The story of Little Red Riding Hood that we know was written by Charles Perrault in 1697, but he based it on an oral tradition from the Middle Ages, adapting it to suit the social and aesthetic standards of an upper-class audience. Here’s the folktale that Perrault’s mother would have known, The Story of Grandmother, as told by Louis and François Briffault in 1885:

There was a woman who had made some bread. She said to her daughter: ‘Go carry this hot loaf and a bottle of milk to your granny.’

So the little girl departed. At the crossway she met bzou, the werewolf, who said to her:

‘Where are you going?’

‘I’m taking this hot loaf and a bottle of milk to my granny.’

‘What path are you taking,’ said the werewolf, ‘the path of needles or the path of pins?’

‘The path of needles,’ the little girl said.

‘All right, then, I’ll take the path of pins.’

The little girl entertained herself by gathering needles. Meanwhile the werewolf arrived at the grandmother’s house, killed her, put some of her meat in the cupboard and a bottle of her blood on the shelf. The little girl arrived and knocked at the door.

‘Push the door,’ said the werewolf, ‘it’s barred by a piece of wet straw.’

‘Good day, granny. I’ve brought you a hot loaf of bread and a bottle of milk.’

‘Put it in the cupboard, my child. Take some of the meat which is inside and the bottle of wine on the shelf.’

After she had eaten, there was a little cat which said: ‘Phooey!’

A slut is she who eats the flesh and drinks the blood of her granny. ‘Undress yourself, my child,’ the werewolf said, ‘and come lie down beside me.’

‘Where should I put my apron?’

‘Throw it into the fire, my child, you won’t be needing it any more.’

‘And each time she asked where she should put all her other clothes, the bodice, the dress, the petticoat, and the long stockings, the wolf responded:

‘Throw them into the fire, my child, you won’t be needing them any more.’

When she laid herself down in the bed, the little girl said:

‘Oh, Granny, how hairy you are!’

‘The better to keep myself warm, my child!’

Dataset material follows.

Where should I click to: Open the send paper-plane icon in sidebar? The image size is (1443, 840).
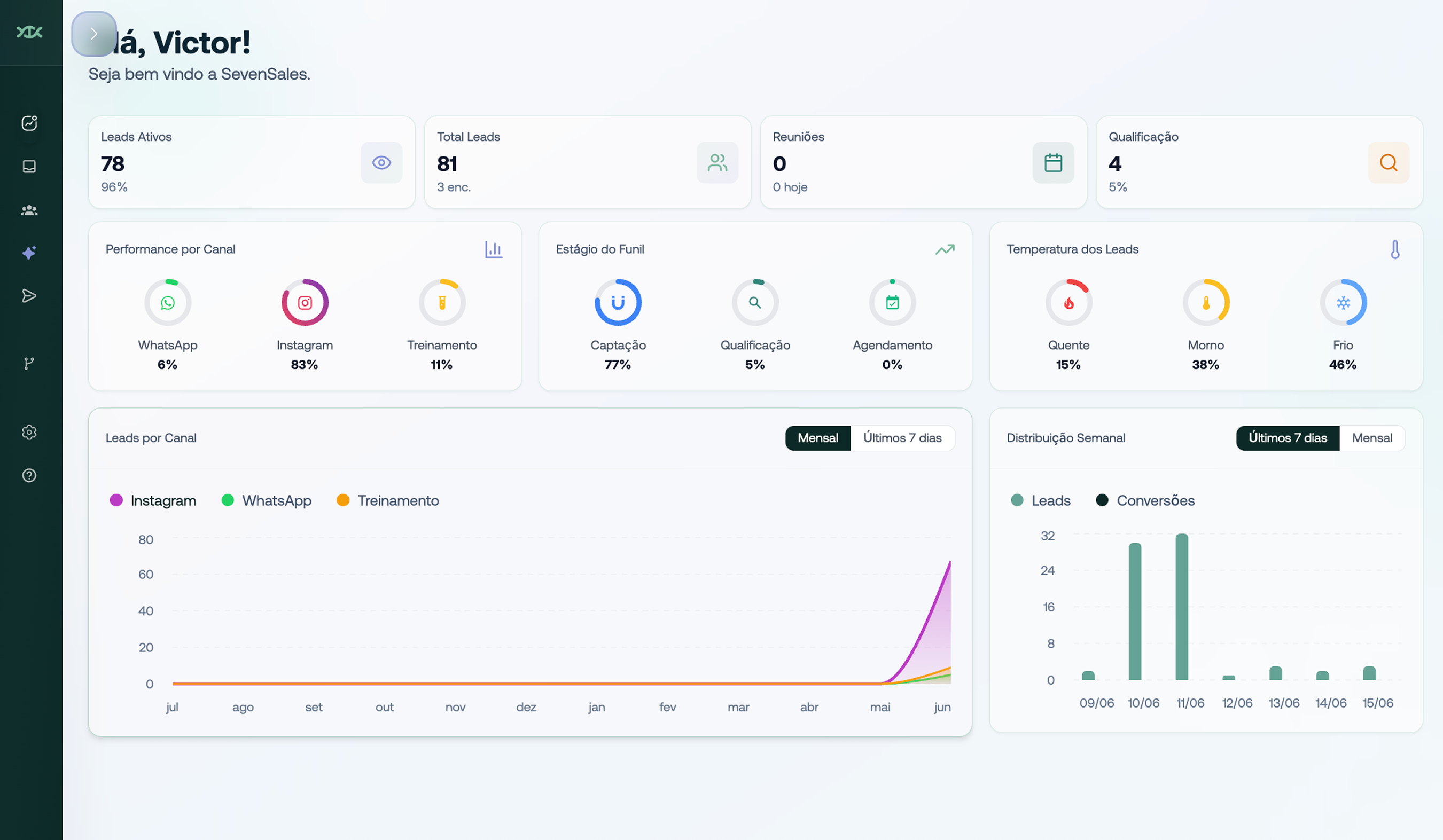click(29, 296)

‘Oh, Granny, what big nails you have!’

‘The better to scratch me with, my child!’

‘Oh, Granny, what big shoulders you have!’

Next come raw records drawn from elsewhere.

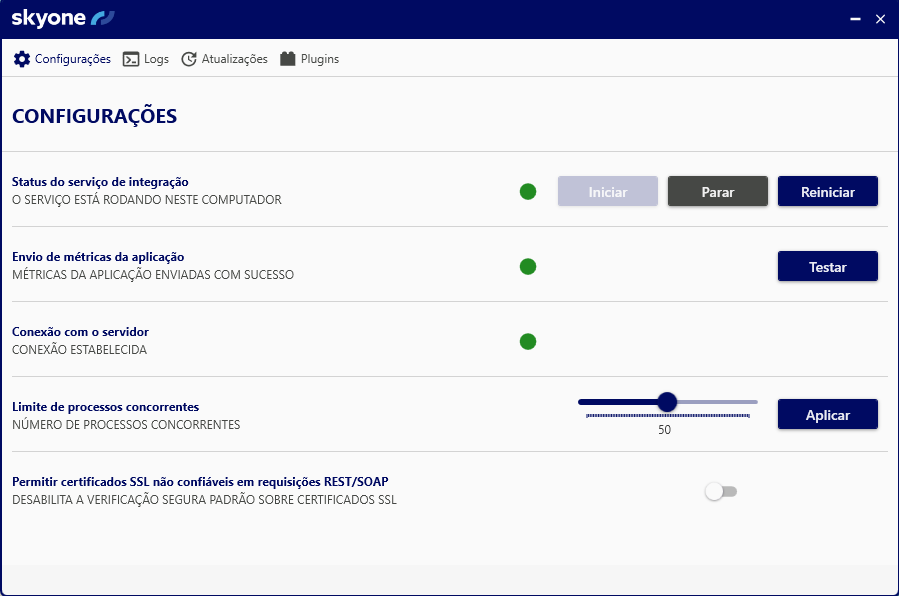The height and width of the screenshot is (596, 899).
Task: Open the Atualizações tab label
Action: tap(235, 59)
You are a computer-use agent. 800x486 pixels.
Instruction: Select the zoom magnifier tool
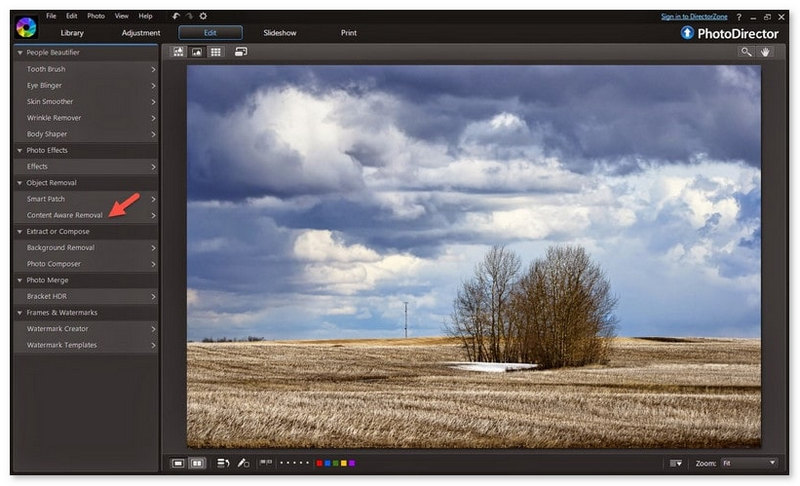[x=746, y=52]
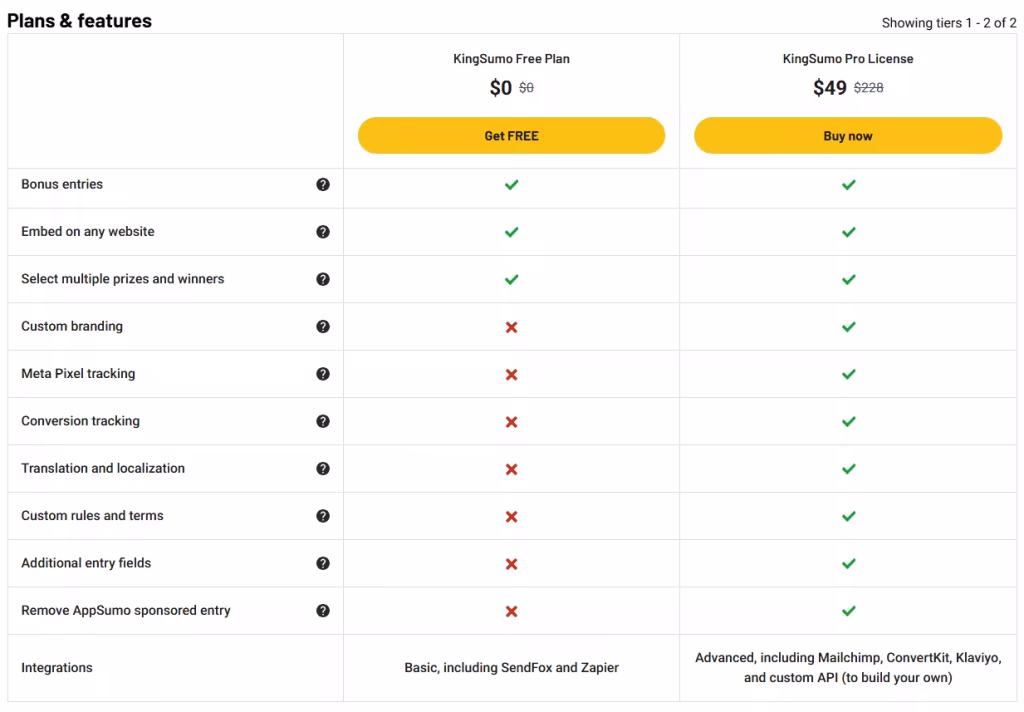This screenshot has width=1024, height=712.
Task: Click the question mark beside Custom rules and terms
Action: (x=323, y=515)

‘The better to carry the firewood, my child!’

‘Oh, Granny, what big ears you have!’

‘The better to hear you with, my child!’

‘Oh, Granny, what big nostrils you have!’

‘The better to snuff my tobacco with, my child!’

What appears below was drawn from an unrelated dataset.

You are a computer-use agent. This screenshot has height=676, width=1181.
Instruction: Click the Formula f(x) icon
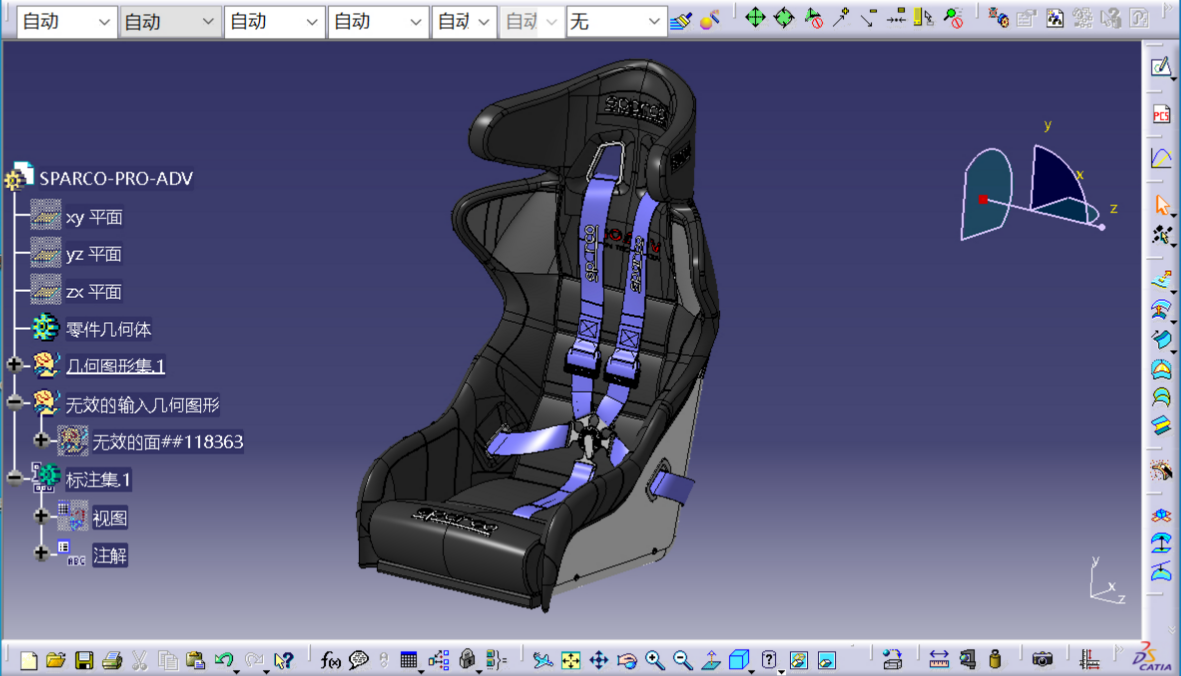click(x=330, y=660)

”Oh, Grannny, what a big mouth you have!’

‘The better to eat you with, my child!’

‘Oh Granny, I’ve got to go badly. Let me go outside.’

‘Do it in the bed, my child.’

‘Oh, no, Granny, I want to go outside.’

‘All right, but make it quick.’

The werewolf attached a woolen rope to her foot and let her go outside. When the little girl was outside, she tied the end of the rope to a plum tree in the courtyard. The werewolf became impatient and said: ‘Are you making a load out there? Are you making a load?’

When he realized that nobody was answering him, he jumped out of bed and saw that the little girl had escaped. He followed her but arrived at her house just at the moment she entered.

In the Middle Ages little children might be attacked and killed by animals or supernatural creatures; Perrault transformed a “warning tale” into a “civilized” story to entertain children and adults of the educated classes. French folklorist Paul Delarue wrote, “The common elements which are lacking in the literary story are precisely those which would have shocked the society of his epoch by their cruelty (the flesh and blood of the grandmother devoured by the child), their puerility (the path of needles and the path of pins) or their impropriety (the question of the little girl about the hairy body of the grandmother). And it appears likely that Perrault eliminated them, while preserving a folk flavor and freshness in the tale which have made it an imperishable masterpiece.”

(From Jack Zipes, ed., The Trials & Tribulations of Little Red Riding Hood, 1993.)